The ACLU is seeking an injunction to limit the inmate population at the Utah County Jail. The jail was built to house 172 inmates, but with some increased space - obtained by removing some administrative offices - it has averaged 250 inmates and reached a high of 289 last year.

Utah County officials, though, have been unable to open the new security center in Spanish Fork to relieve the crowding. That $22 million facility was supposed to open this summer, with nearly double the capacity of the old jail.

But the county, which has had to trim services because of budgetary shortfalls, does not have the $2.5 million needed to pay for operating costs and staffing at the new jail - especially after voters rejected a property-tax increase to pay those expenses last year.
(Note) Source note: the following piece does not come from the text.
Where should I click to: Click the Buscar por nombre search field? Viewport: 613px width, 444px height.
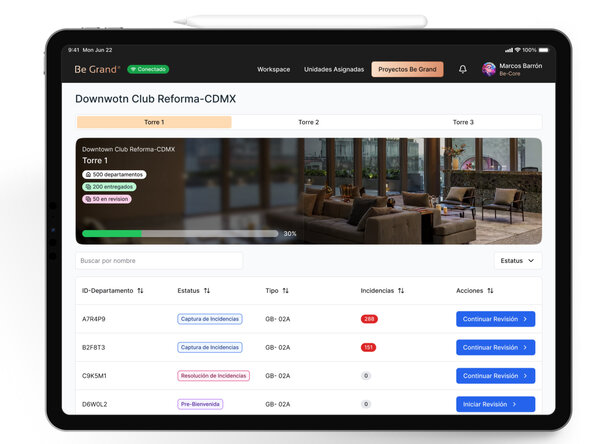[x=159, y=261]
"We've been doing everything humanly and legally possible to solve the problem," Utah County Sheriff Dave Bateman said. "We've tried different programs and other things to reduce the populations and had a little bit of success. Apparently it wasn't enough. But this does add a little incentive."

Bateman said he and other jail officials would like to meet with the Utah County Commission to discuss their options. According to Anderson, ACLU officials might back off if county leaders can give them a date when the new jail will open.

"The jail has been overcrowded for quite some time now, and we're still not seeing any relief," she said. "We can't continually put off the suit for promises that haven't materialized."

County commissioners are waiting to see if the Legislature holds a special session to give counties the power to increase sales tax before they commit funding to open the security center. They can raise property-tax rates to help open the jail in early 1997, after holding discussions and truth-in-taxation hearings.

"We were hoping to avoid a lawsuit because things are so close to being solved," Commissioner Gary Herbert said. "Now the worst thing that could happen is if we have to settle the suit before we correct the problem."

Herbert and Bateman said they fear the county could be forced to open the jail early and with federal staffing levels - which would cost more than double what county leaders are projecting - or that the taxpayers will have to pay for a prolonged lawsuit.

"If we have to pay attorney fees for this, it will be just like flushing money down a rathole," Bateman said. "But I'm convinced we can resolve (the lawsuit) by making a real, good-faith effort."